§ WHAT TO WORK ON: Would you print the entire listing exactly, leaving nothing out?

§ THE DATA:
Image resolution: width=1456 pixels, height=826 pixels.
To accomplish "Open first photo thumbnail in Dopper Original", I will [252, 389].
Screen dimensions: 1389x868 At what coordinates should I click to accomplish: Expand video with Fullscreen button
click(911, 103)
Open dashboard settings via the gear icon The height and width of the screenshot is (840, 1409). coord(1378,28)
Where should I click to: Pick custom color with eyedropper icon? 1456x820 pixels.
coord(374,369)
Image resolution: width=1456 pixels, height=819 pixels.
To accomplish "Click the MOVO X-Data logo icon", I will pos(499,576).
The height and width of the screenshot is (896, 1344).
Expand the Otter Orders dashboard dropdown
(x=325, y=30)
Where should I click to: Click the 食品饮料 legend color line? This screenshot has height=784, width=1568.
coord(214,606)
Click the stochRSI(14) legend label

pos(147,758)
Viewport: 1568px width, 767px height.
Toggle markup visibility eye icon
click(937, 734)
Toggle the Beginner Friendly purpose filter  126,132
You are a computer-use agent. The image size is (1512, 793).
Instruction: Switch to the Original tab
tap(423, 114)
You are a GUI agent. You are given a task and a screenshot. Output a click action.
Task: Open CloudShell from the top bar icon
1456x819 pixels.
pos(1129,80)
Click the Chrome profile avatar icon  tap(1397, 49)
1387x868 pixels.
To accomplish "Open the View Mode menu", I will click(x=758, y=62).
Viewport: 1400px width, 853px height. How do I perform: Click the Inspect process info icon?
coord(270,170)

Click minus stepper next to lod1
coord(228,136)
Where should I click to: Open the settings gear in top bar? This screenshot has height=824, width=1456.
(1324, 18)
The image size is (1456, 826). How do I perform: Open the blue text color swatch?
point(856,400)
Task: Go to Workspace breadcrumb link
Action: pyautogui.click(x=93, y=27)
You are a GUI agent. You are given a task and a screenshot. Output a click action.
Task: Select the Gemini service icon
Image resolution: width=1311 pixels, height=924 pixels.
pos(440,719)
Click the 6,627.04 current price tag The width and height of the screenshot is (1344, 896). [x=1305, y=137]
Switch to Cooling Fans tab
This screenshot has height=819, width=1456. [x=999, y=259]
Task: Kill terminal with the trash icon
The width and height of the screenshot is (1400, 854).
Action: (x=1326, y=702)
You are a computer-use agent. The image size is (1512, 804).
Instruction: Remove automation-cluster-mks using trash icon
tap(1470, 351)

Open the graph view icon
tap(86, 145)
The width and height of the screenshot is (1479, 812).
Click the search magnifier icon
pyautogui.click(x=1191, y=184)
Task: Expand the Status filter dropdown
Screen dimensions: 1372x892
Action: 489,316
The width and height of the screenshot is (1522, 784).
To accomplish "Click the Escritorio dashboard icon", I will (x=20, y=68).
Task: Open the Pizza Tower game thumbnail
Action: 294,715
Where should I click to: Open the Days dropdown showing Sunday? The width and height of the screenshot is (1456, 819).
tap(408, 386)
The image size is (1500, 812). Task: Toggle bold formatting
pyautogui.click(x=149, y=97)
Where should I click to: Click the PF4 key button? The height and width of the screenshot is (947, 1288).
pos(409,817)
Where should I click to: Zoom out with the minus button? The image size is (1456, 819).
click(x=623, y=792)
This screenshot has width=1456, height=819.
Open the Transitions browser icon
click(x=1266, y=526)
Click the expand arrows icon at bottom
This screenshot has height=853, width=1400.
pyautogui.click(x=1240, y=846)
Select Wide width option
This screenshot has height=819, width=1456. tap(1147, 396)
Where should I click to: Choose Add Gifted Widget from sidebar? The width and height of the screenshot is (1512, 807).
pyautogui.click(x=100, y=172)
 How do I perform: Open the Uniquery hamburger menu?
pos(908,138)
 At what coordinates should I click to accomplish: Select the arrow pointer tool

§ PROBLEM SOLUTION:
Image resolution: width=1456 pixels, height=826 pixels.
To accomplish "Open first photo thumbnail in Dopper Original", I will [252, 389].
Screen dimensions: 1389x868 At what coordinates should I click to accomplish: Expand video with Fullscreen button
click(911, 103)
Open dashboard settings via the gear icon The height and width of the screenshot is (840, 1409). coord(1378,28)
Where should I click to: Pick custom color with eyedropper icon? 1456x820 pixels.
coord(374,369)
Image resolution: width=1456 pixels, height=819 pixels.
To accomplish "Click the MOVO X-Data logo icon", I will pos(499,576).
The height and width of the screenshot is (896, 1344).
Expand the Otter Orders dashboard dropdown
(x=325, y=30)
Where should I click to: Click the 食品饮料 legend color line? This screenshot has height=784, width=1568.
coord(214,606)
Click the stochRSI(14) legend label

pos(147,758)
Viewport: 1568px width, 767px height.
Toggle markup visibility eye icon
click(937, 734)
Toggle the Beginner Friendly purpose filter  126,132
You are a computer-use agent. The image size is (1512, 793).
Instruction: Switch to the Original tab
tap(423, 114)
You are a GUI agent. You are given a task and a screenshot. Output a click action.
Task: Open CloudShell from the top bar icon
1456x819 pixels.
pos(1129,80)
Click the Chrome profile avatar icon  tap(1397, 49)
1387x868 pixels.
To accomplish "Open the View Mode menu", I will click(x=758, y=62).
Viewport: 1400px width, 853px height. How do I perform: Click the Inspect process info icon?
coord(270,170)

Click minus stepper next to lod1
coord(228,136)
Where should I click to: Open the settings gear in top bar? This screenshot has height=824, width=1456.
(1324, 18)
The image size is (1456, 826). How do I perform: Open the blue text color swatch?
point(856,400)
Task: Go to Workspace breadcrumb link
Action: pyautogui.click(x=93, y=27)
You are a GUI agent. You are given a task and a screenshot. Output a click action.
Task: Select the Gemini service icon
Image resolution: width=1311 pixels, height=924 pixels.
pos(440,719)
Click the 6,627.04 current price tag The width and height of the screenshot is (1344, 896). [x=1305, y=137]
Switch to Cooling Fans tab
This screenshot has height=819, width=1456. [x=999, y=259]
Task: Kill terminal with the trash icon
The width and height of the screenshot is (1400, 854).
Action: (x=1326, y=702)
You are a computer-use agent. The image size is (1512, 804).
Instruction: Remove automation-cluster-mks using trash icon
tap(1470, 351)

Open the graph view icon
tap(86, 145)
The width and height of the screenshot is (1479, 812).
Click the search magnifier icon
pyautogui.click(x=1191, y=184)
Task: Expand the Status filter dropdown
Screen dimensions: 1372x892
Action: 489,316
The width and height of the screenshot is (1522, 784).
To accomplish "Click the Escritorio dashboard icon", I will (x=20, y=68).
Task: Open the Pizza Tower game thumbnail
Action: 294,715
Where should I click to: Open the Days dropdown showing Sunday? The width and height of the screenshot is (1456, 819).
tap(408, 386)
The image size is (1500, 812). Task: Toggle bold formatting
pyautogui.click(x=149, y=97)
Where should I click to: Click the PF4 key button? The height and width of the screenshot is (947, 1288).
pos(409,817)
Where should I click to: Zoom out with the minus button? The image size is (1456, 819).
click(x=623, y=792)
This screenshot has width=1456, height=819.
Open the Transitions browser icon
click(x=1266, y=526)
Click the expand arrows icon at bottom
This screenshot has height=853, width=1400.
pyautogui.click(x=1240, y=846)
Select Wide width option
This screenshot has height=819, width=1456. tap(1147, 396)
Where should I click to: Choose Add Gifted Widget from sidebar? The width and height of the screenshot is (1512, 807).
pyautogui.click(x=100, y=172)
 How do I perform: Open the Uniquery hamburger menu?
pos(908,138)
 At what coordinates should I click to accomplish: Select the arrow pointer tool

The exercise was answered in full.